Step Into X2C With Phil Jones Bass Dual Compressor/Effects Loop…

Phil Jones Bass latest pedal innovation is the X2C Dual Compressor with Dual Effects Loop for performance and recording. The X2C incorporates advanced compressor circuit technology and provides comprehensive tone control with a dual crossover feature which divides the signal into frequency bands ranging from 100Hz to 500Hz, ensuring exceptional clarity and dynamics in tone refinement. 

With insert jacks on each band, the X2C unlocks limitless creativity, enabling players to use various FX pedals for custom tone sculpting. Additionally, it functions as an electronic crossover, ideal for driving high-performance, 2-way bass rigs.

PJB’s Dual-Band compression design is more flexible than standard single-band compressors and provides a more natural and transparent sound. It also provides greater control over shaping and managing dynamics where standard compressors affect the entire frequency spectrum of an audio signal.  

PJB’s dual compressor enables the player to shape specific frequency ranges of an audio signal which allows for compressing the low frequencies while preserving the high frequencies, or vice-versa.

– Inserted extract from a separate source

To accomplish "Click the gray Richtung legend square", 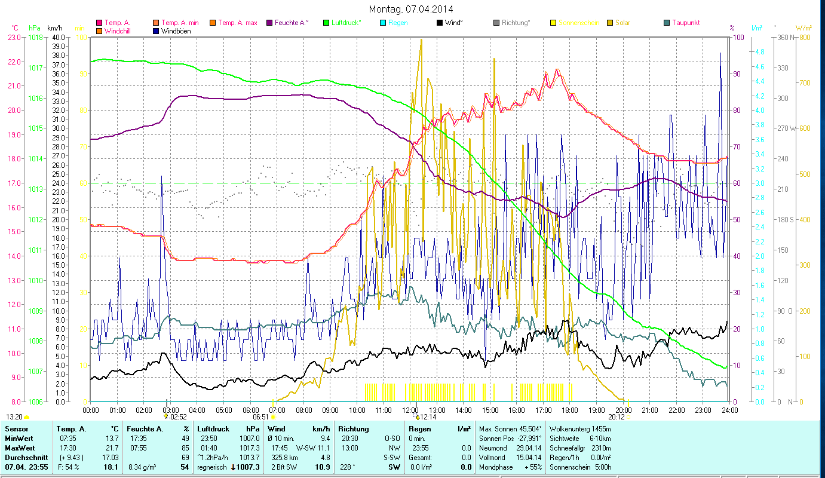I will (x=496, y=23).
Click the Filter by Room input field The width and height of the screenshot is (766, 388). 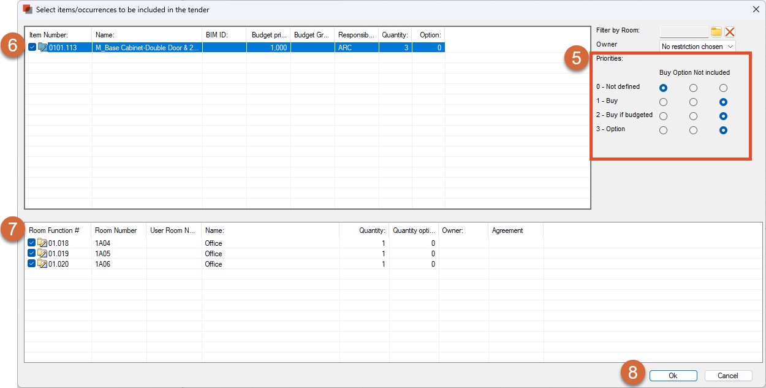click(684, 32)
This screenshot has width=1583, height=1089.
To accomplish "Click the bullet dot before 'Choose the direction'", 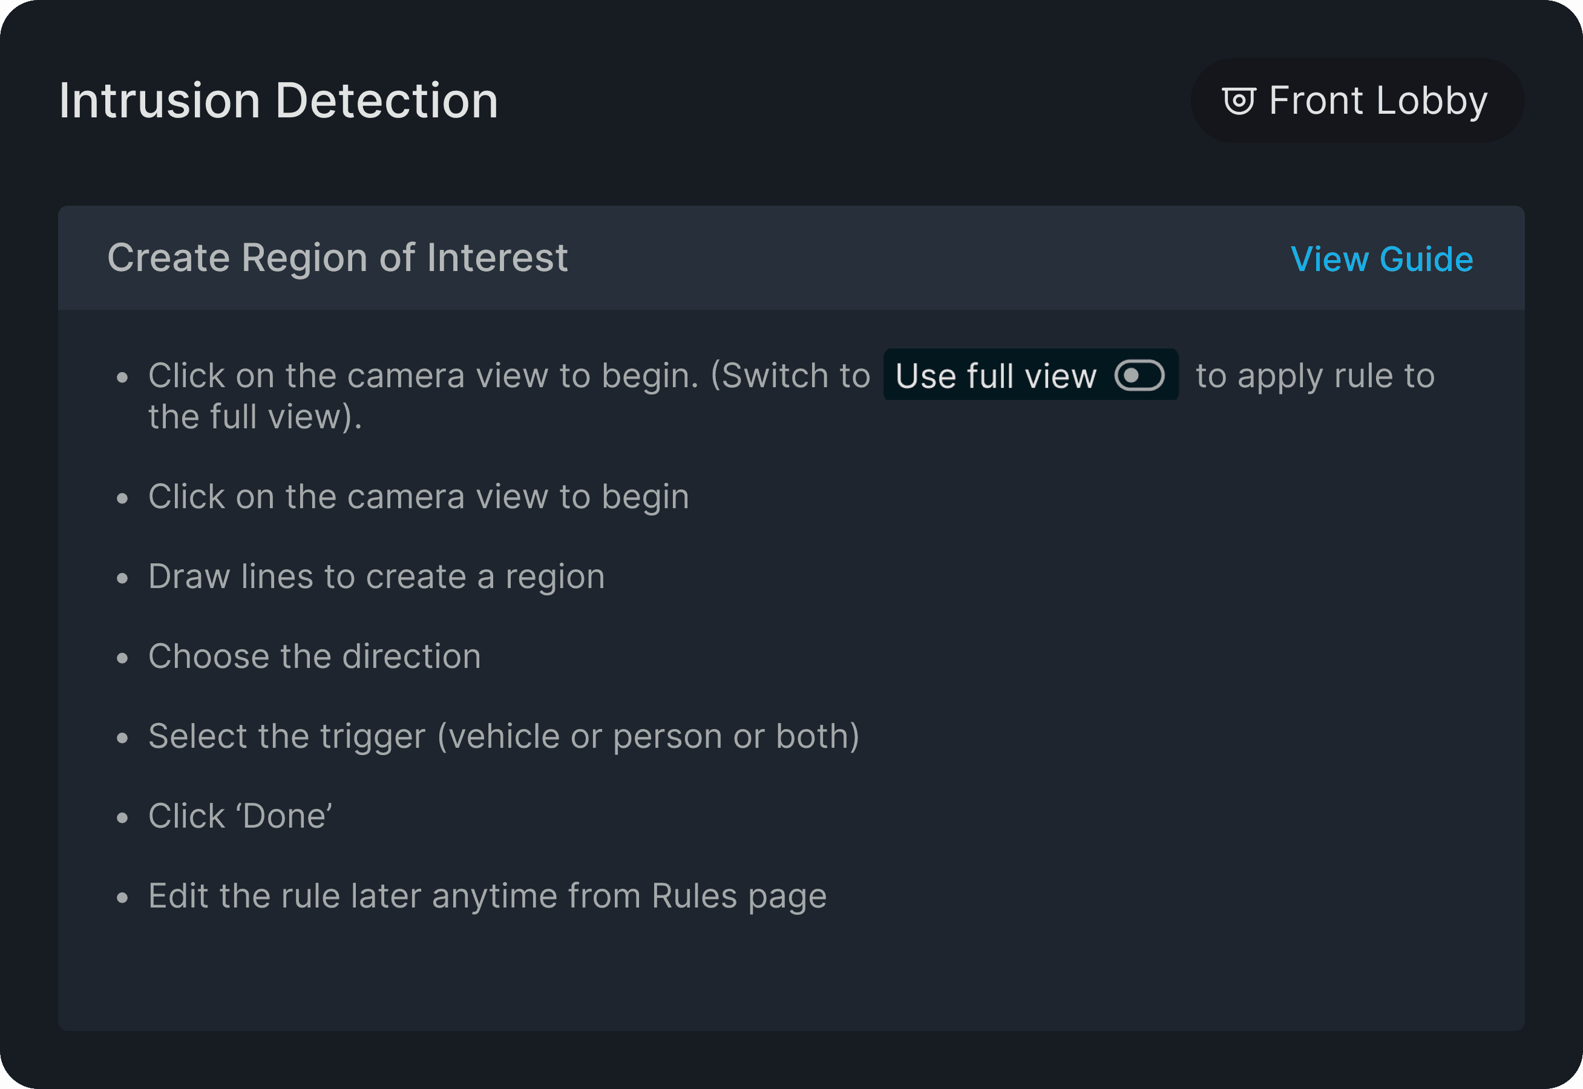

Treating the low-end with a dedicated band also allows for heavy compression without affecting the midrange frequencies, which carry the attack of the sound. 

Effects can be plugged into the insert jacks on the X2C and controlled separately. As an example, the lows can be adjusted separately for an overdrive pedal while the highs can be controlled for a chorus. 

Dividing the audio spectrum into fundamental frequencies and harmonics is also effective in the enrichment of slapping techniques. The low frequencies can be compressed without changing the dynamics of the “slap”. By controlling the low frequencies and focusing the attack on the slap the amplifier will sound louder while avoiding overloading of the amp or speakers. The low band can be compressed without the harmonics being affected. In addition, the send jacks can go to different amplifiers/speakers for a bi-amplification set up.

Compact and potent, the X2C embodies studio-grade excellence, setting a new standard for dynamic processing in an uncompromising, portable pedal. The street price is $359.99.